Texte proposé

##############################

L’âge d’une personne n’a ainsi de sens qu’en le remettant en contexte avec l’expérience vécue par les personnes selon une époque.

 

Peu importe les âges, le nombre d'adhérents à un parti politique est en diminution croissante depuis les années 1980. Il se situerait aujourd'hui autour de 450 000 adhérents, soit 1% de la population.

 

Hugo et Lou ne sont pas des cas représentatifs de leur génération. Une récente étude de l'Afev, publiée en février 2014, indique que 7% des jeunes interrogés se sont investis dans un parti. Surtout, pour la tranche 18-24 ans, le sujet de la politique n'est pas majoritairement considéré comme important. Au total, 22% de cette classe d'âge le juge même "pas important du tout".

##############################

Données présentées
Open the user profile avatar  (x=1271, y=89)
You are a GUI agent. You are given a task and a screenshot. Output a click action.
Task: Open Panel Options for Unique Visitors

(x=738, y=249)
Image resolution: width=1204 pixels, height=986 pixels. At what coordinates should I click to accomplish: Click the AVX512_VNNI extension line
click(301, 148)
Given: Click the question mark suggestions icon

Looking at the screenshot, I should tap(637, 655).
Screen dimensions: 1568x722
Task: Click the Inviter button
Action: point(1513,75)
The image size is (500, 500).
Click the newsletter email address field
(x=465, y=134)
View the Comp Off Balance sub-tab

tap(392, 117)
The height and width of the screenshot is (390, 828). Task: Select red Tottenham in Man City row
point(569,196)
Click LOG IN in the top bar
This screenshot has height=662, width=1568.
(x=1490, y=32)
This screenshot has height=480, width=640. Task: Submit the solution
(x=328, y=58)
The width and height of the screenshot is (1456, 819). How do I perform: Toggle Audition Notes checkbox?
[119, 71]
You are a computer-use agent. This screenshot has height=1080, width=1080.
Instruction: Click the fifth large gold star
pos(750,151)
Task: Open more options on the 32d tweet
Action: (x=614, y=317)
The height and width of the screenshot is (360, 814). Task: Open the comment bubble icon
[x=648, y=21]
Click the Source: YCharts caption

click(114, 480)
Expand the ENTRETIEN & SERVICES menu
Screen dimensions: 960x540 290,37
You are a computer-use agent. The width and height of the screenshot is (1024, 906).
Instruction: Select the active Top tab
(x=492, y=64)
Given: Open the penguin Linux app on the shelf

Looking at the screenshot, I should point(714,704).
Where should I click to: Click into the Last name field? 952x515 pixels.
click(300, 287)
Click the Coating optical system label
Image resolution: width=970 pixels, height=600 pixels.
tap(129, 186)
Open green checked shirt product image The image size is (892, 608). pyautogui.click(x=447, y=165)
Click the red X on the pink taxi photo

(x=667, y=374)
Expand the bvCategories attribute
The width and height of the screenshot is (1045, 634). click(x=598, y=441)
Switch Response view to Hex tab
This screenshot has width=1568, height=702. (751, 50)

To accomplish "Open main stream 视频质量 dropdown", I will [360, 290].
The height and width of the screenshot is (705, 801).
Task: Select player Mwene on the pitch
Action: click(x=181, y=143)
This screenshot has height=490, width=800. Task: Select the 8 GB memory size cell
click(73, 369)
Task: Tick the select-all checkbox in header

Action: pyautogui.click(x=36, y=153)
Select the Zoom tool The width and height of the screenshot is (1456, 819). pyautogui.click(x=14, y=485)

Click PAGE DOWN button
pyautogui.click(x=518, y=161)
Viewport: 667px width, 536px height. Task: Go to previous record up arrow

##############################

Tâches à réaliser
a) Reproduisez à l'identique le passage du texte sur l'engagement politique allant de « L’âge d’une personne » jusqu'à « de la population. ».
b) Résumez en deux phrases le texte sur l'engagement politique.
c) Prolongez le texte sur l'engagement politique à la suite de sa dernière phrase.

Corrigé de l'exercice
a)
L’âge d’une personne n’a ainsi de sens qu’en le remettant en contexte avec l’expérience vécue par les personnes selon une époque.

 

Peu importe les âges, le nombre d'adhérents à un parti politique est en diminution croissante depuis les années 1980. Il se situerait aujourd'hui autour de 450 000 adhérents, soit 1% de la population.

b) Le nombre d'adhérents à un parti politique diminue depuis les années 1980 et se situerait aujourd'hui autour de 450 000, soit 1 % de la population. Selon une étude de l'Afev publiée en février 2014, 7 % des jeunes interrogés se sont investis dans un parti, et 22 % des 18-24 ans jugent le sujet de la politique « pas important du tout ».

c)
L'une des explications de ce désintérêt marqué peut se rattacher à la notion d'âge biographique. Dans La politique au fil de l'âge, Achim Goarres rappelle que «la socialisation politique dans le temps de la jeunesse conditionne l’entrée en politique». La période de vie de 15 à 30 ans est une période de construction sociale et politique. Les jeunes se trouvent, à ce moment de leur vie, «beaucoup plus ouverts aux influences politiques et socioéconomiques» que les seniors. Le spécialiste souligne ainsi que l'implication politique durant la jeunesse «laisse une empreinte durable en façonnant les premiers choix commes les orientations idéologiques».

 

L'influence du cadre de vie se trouve être, là encore, un facteur déterminant. Ces orientations et les convictions qu'elles développent ou renforcent seront liées, par exemple, à «la capacité des partis à attirer les primo-votants ou encore le niveau de confiance des citoyens dans leurs institutions politiques». Un enjeu de taille, lorsqu'un jeune sur trois déclare ne se reconnaître dans aucune formation politique.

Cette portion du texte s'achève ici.